* [WORK TO BE COMPLETED]:
Please copy each of the items below word for word, keeping every line as it appears.

** Start of GIVEN DATA **

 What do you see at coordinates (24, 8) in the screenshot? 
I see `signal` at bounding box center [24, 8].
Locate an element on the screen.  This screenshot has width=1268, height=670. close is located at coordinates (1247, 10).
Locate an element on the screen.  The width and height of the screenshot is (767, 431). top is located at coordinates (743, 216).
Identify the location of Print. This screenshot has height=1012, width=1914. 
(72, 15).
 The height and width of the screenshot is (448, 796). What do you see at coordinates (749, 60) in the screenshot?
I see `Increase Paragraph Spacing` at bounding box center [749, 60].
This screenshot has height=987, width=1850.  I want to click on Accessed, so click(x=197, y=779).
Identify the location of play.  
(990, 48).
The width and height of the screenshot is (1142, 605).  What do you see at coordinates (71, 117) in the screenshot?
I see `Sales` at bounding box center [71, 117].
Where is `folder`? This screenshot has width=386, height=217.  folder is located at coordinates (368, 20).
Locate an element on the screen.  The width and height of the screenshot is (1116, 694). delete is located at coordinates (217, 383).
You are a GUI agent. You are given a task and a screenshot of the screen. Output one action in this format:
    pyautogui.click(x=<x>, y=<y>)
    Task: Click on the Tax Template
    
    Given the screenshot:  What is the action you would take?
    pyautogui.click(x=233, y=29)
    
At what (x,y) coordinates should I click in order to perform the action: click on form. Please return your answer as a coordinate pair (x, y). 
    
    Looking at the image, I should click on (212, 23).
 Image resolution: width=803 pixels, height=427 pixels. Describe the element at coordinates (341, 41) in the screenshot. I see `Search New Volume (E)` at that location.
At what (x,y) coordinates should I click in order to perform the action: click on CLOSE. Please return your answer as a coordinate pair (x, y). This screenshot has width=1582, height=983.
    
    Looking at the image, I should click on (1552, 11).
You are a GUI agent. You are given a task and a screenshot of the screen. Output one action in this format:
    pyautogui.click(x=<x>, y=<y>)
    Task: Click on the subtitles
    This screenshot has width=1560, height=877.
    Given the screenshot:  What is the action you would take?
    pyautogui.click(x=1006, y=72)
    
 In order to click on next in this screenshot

** End of GIVEN DATA **

* [ANSWER TO THE PROBLEM]:
 What do you see at coordinates (24, 8) in the screenshot? 
I see `signal` at bounding box center [24, 8].
Locate an element on the screen.  This screenshot has width=1268, height=670. close is located at coordinates (1247, 10).
Locate an element on the screen.  The width and height of the screenshot is (767, 431). top is located at coordinates (743, 216).
Identify the location of Print. This screenshot has height=1012, width=1914. 
(72, 15).
 The height and width of the screenshot is (448, 796). What do you see at coordinates (749, 60) in the screenshot?
I see `Increase Paragraph Spacing` at bounding box center [749, 60].
This screenshot has height=987, width=1850.  I want to click on Accessed, so click(x=197, y=779).
Identify the location of play.  
(990, 48).
The width and height of the screenshot is (1142, 605).  What do you see at coordinates (71, 117) in the screenshot?
I see `Sales` at bounding box center [71, 117].
Where is `folder`? This screenshot has width=386, height=217.  folder is located at coordinates (368, 20).
Locate an element on the screen.  The width and height of the screenshot is (1116, 694). delete is located at coordinates (217, 383).
You are a GUI agent. You are given a task and a screenshot of the screen. Output one action in this format:
    pyautogui.click(x=<x>, y=<y>)
    Task: Click on the Tax Template
    
    Given the screenshot:  What is the action you would take?
    pyautogui.click(x=233, y=29)
    
At what (x,y) coordinates should I click in order to perform the action: click on form. Please return your answer as a coordinate pair (x, y). 
    
    Looking at the image, I should click on (212, 23).
 Image resolution: width=803 pixels, height=427 pixels. Describe the element at coordinates (341, 41) in the screenshot. I see `Search New Volume (E)` at that location.
At what (x,y) coordinates should I click in order to perform the action: click on CLOSE. Please return your answer as a coordinate pair (x, y). This screenshot has width=1582, height=983.
    
    Looking at the image, I should click on (1552, 11).
You are a GUI agent. You are given a task and a screenshot of the screen. Output one action in this format:
    pyautogui.click(x=<x>, y=<y>)
    Task: Click on the subtitles
    This screenshot has width=1560, height=877.
    Given the screenshot:  What is the action you would take?
    pyautogui.click(x=1006, y=72)
    
 In order to click on next in this screenshot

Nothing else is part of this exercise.